Птица появилась, паря с распростертыми крыльями, и с ликующим криком устремилась к скриптору. Шестэн вытащил еще горячий подарок от Феодора, положил на ладонь и отогнул другой рукой углы салфетки, приглашая своего друга разделить с ним завтрак. Поняв приглашение, беркут опустился на стену и пододвинулся к плечу Шестэна. Скриптор улыбнулся, разломил лепешку и поднес кусочек к клюву птицы. Беркут нагнул голову, чтобы ухватить его, и вдруг яростно забил крыльями. Шестэн вскрикнул от изумления и почувствовал за своей спиной бегущих к нему пегасинцев.

– Не подходите! – приказал он, подняв руку.

Наемники замерли на месте. Птица медленно помахивала крыльями, стараясь держаться над скриптором, но не издавала ни звука, вытянув голову к небу.

– Что происходит? – спросил Шестэн. – Что ты почуял?

– Падаль, – ответила птица. – Харония. Сердце у Шестэна сжалось, и он взглянул на наемников.

– Это невозможно, – сказал он. – Они не могут прийти в Каладрию, ты это хорошо знаешь.

– Падаль, – снова крикнула птица.

– Мессир Шестэн? – окликнул его один из наемников.

– Не беспокойтесь… – отозвался он. – Это странно. Он как будто почуял приближение Харонии.

В ответ на это пегасинцы вынули из чехлов кинжалы, выточенные из цельного кристалла, и встали по обе стороны от скриптора.

– Мессир Шестэн, стоило бы вернуться.

– Нет, подождите. Я хочу понять. Нет никаких оснований для…

Внезапно в ледяном воздухе раздался звон монастырского колокола. Все трое застыли. Потом они повернулись к стропилам колокольни, где колокол начинал свое медленное раскачивание, чтобы поднять по тревоге монахов.

– Да защитят нас Хранители, – прошептал скриптор.

В течение прошедшего года колокол звонил всего шестнадцать раз, и Шестэн точно знал почему.

– Возвращаемся, – сухо бросил он, поправляя ремешок своего письменного прибора.

Ему не удалось послать прощальный привет беркуту. Птица исчезла, напуганная запахом мертвечины.

Отцы настоятели монастыря собрались в самом центре обители. Что до монахов, те оставались в стороне, собравшись в молчаливые группы в крытых галереях.

Старейшин, в чьих руках была судьба монастыря, было легко узнать по прямоугольным патриаршим бородам. Восседая в высоких сердоликовых креслах, вкопанных в землю, они расположились вокруг центрального фонтана, держа на плече Каладров.

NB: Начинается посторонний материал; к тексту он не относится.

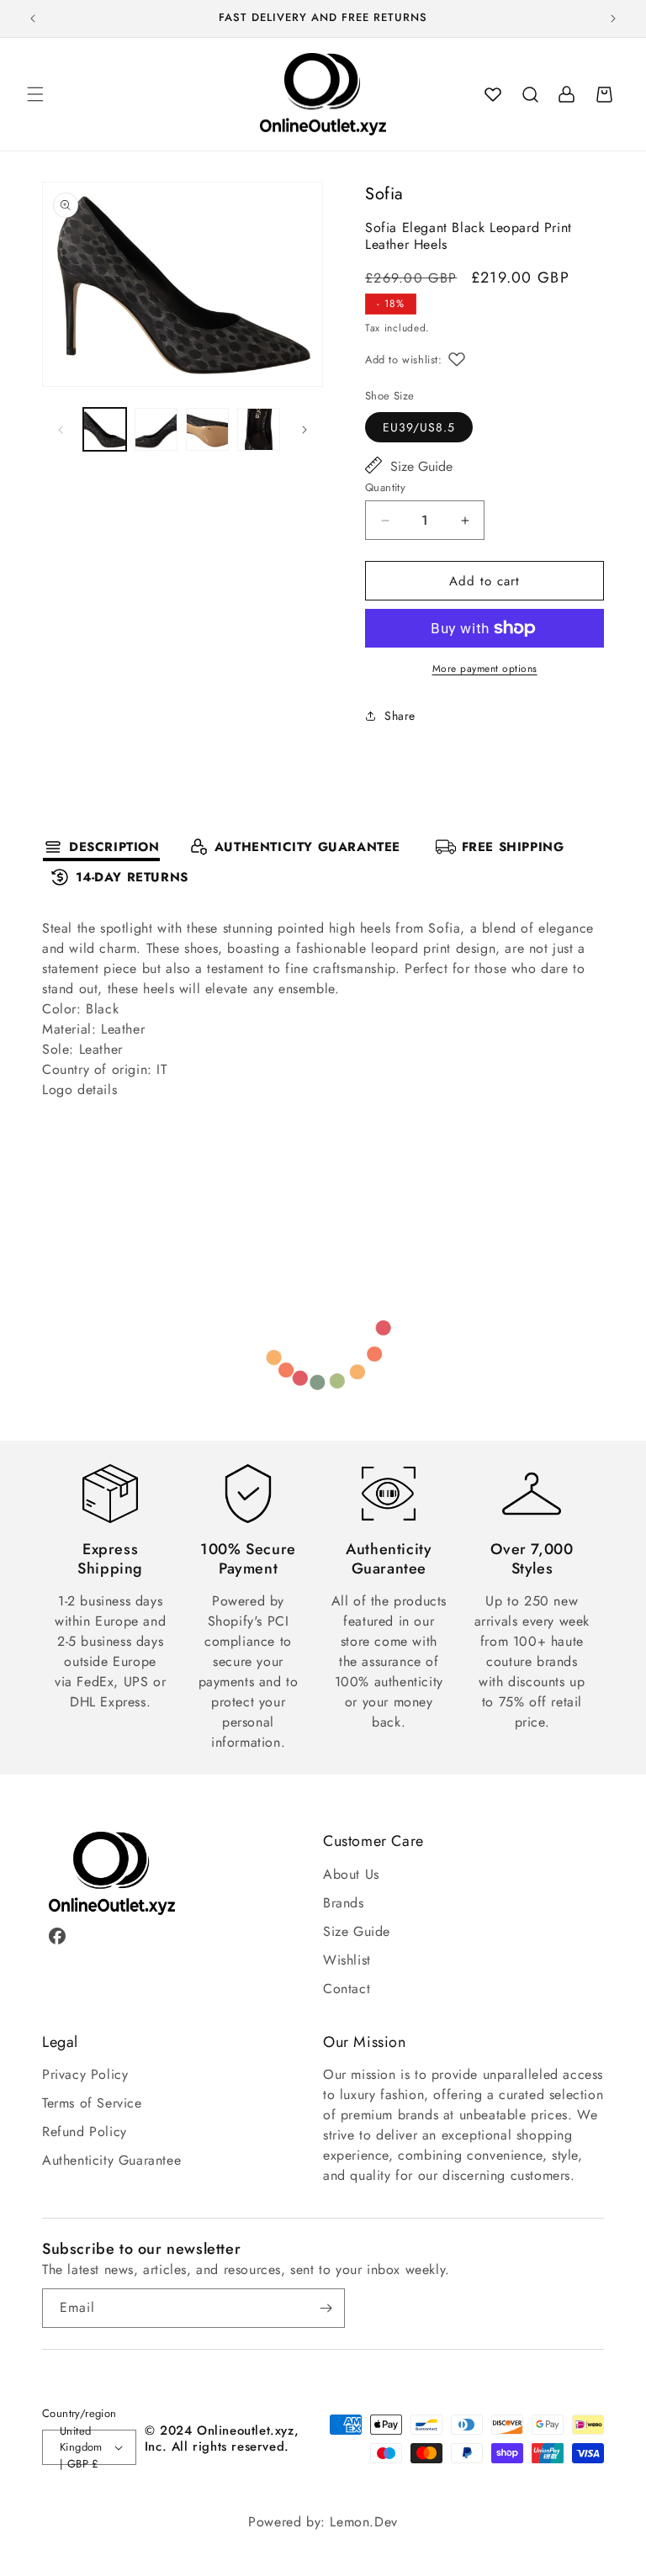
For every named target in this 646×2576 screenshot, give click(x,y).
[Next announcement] (613, 18)
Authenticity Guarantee (111, 2160)
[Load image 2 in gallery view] (156, 429)
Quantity (385, 487)
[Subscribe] (325, 2308)
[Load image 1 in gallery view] (104, 429)
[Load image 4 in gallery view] (258, 429)
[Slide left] (60, 429)
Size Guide (421, 466)
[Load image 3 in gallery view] (207, 429)
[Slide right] (304, 429)
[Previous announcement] (32, 18)
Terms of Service (92, 2103)
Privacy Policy (85, 2074)
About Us (351, 1874)
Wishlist (347, 1960)
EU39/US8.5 (419, 427)
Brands (343, 1902)
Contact (346, 1988)
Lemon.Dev (363, 2521)
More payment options (484, 668)
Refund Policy (84, 2131)
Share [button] (400, 715)
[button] (35, 94)
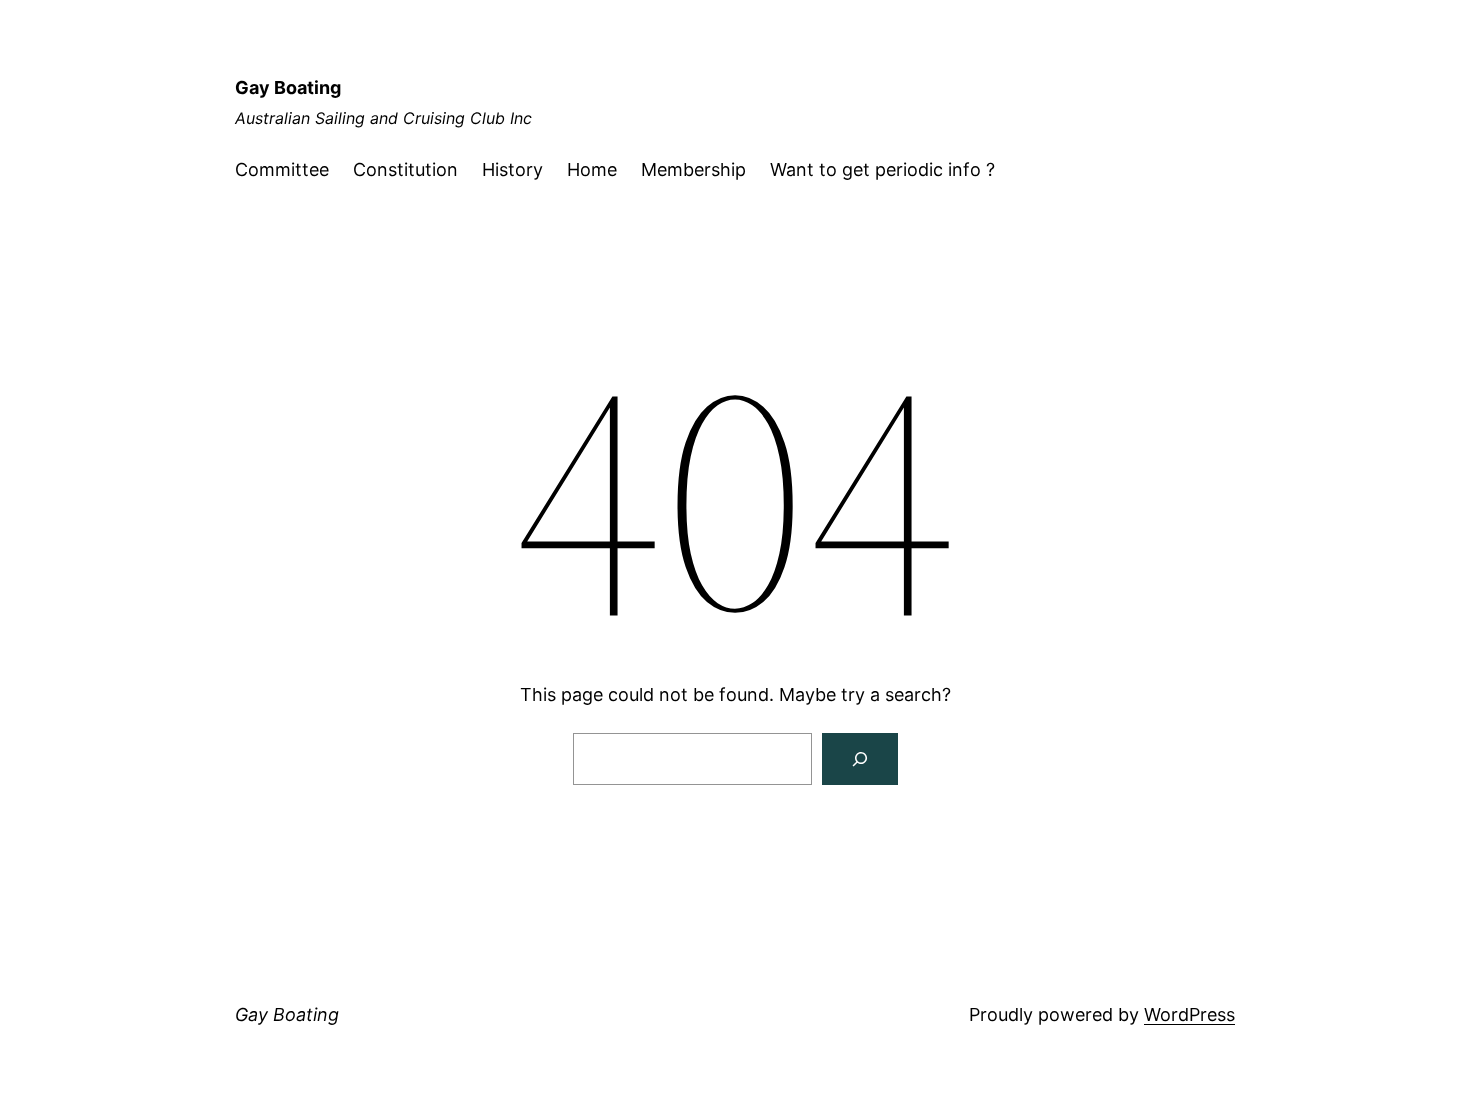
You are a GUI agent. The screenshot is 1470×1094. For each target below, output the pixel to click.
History (512, 169)
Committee (282, 169)
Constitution (405, 169)
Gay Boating (288, 87)
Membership (693, 169)
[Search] (860, 759)
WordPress (1189, 1014)
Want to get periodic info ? (882, 169)
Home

Каждый Хранитель искрился в свете зари, и Шестэн замер, восхищенный излучаемым ими благородством. Похожие на дождевестников, они отличались от них величиной – около пяти локтей, – длинной тонкой шеей и в особенности змеевидным хвостом. Широко открытый чешуйчатый зев касался рта настоятелей. Этот хвост, бывший продолжением тела Хранителя, обвивался вокруг шеи своего хозяина, прежде чем приникнуть к его губам. Многих посетителей приводило в смущение это столь противоестественное лобзание. И это чувство еще усиливалось, когда они узнавали, что змеи слиты с губами отцов настоятелей навсегда. Человек и его Хранитель составляли единое целое, и от этого зрелища собеседникам часто становилось не по себе.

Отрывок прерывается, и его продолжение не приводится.